The act specifies that all funds collected from the sale of animals sold by the agriculture commissioner through an open advertised bid process must be deposited in the existing “animal abuse cost recovery account. ” All funds a municipality collects from selling an animal through an open advertised bid process must be deposited by the town treasurer or other fiscal officer in the town's general fund.
The act requires that all funds collected from sales at public auction of all, rather than just domestic, animals seized by the agriculture department for neglect and cruelty must be deposited into the animal abuse cost recovery account. It allows the commissioner to use the account to cover the costs of housing, care, and welfare of any animal seized by the department, rather than just domestic animals, until the animal's final disposition. Similarly, it allows the commissioner to obtain or use funds from sources other than the account for the housing, care, and welfare of any, rather than just domestic, animal the department seizes.
The act eliminates the requirement that the commissioner annually report to the Environment and Appropriations committees concerning the activities and status of the animal abuse cost recovery account.
PA 06-135 established a farm-to-school program within the agriculture department and provided that the program be run in consultation with State Department of Education (SDE). Its goal is to promote and facilitate the sale of Connecticut-grown farm products by farms to school districts, schools, and other educational institutions under SDE's jurisdiction (CGS § 22-38d).

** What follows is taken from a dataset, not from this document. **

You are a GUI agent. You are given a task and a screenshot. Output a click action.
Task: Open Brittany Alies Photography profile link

A 2006 Superior Court decision found the statute concerning taking charge of neglected or cruelly treated animals unclear (Connecticut, ex rel, Maureen Griffin, Chief Animal Control Officer v. Thirteen Horses, Superior Court WESTLAW HHD-CV-06-4019747S, June 16, 2006).
Animal Cruelty Criminal Charges
Connecticut has several laws that prohibit cruelty to animals, ranging from broad anti-cruelty prohibitions that make it a crime to overwork or beat an animal to specific laws against particular acts, such as illegally cropping a dog's ears. The penalties for violating the anti-cruelty laws range from a fine of $50 for cropping a dog's ears to a fine of up to $10,000 and up to 10 years in prison for killing a police animal.

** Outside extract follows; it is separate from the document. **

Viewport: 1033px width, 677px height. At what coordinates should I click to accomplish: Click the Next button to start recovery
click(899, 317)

Certain acts of animal cruelty are criminal acts. Judges have the same sentencing discretion as they do with other criminal acts that do not carry mandatory minimum sentences. This includes the discretion to sentence an offender to probation or grant him or her conditional discharge.
By law, ACOs may act to prevent acts of cruelty upon any animal and may arrest people for violating any law relating to dogs or domestic animals (CGS §§ 22-329 and 22-330).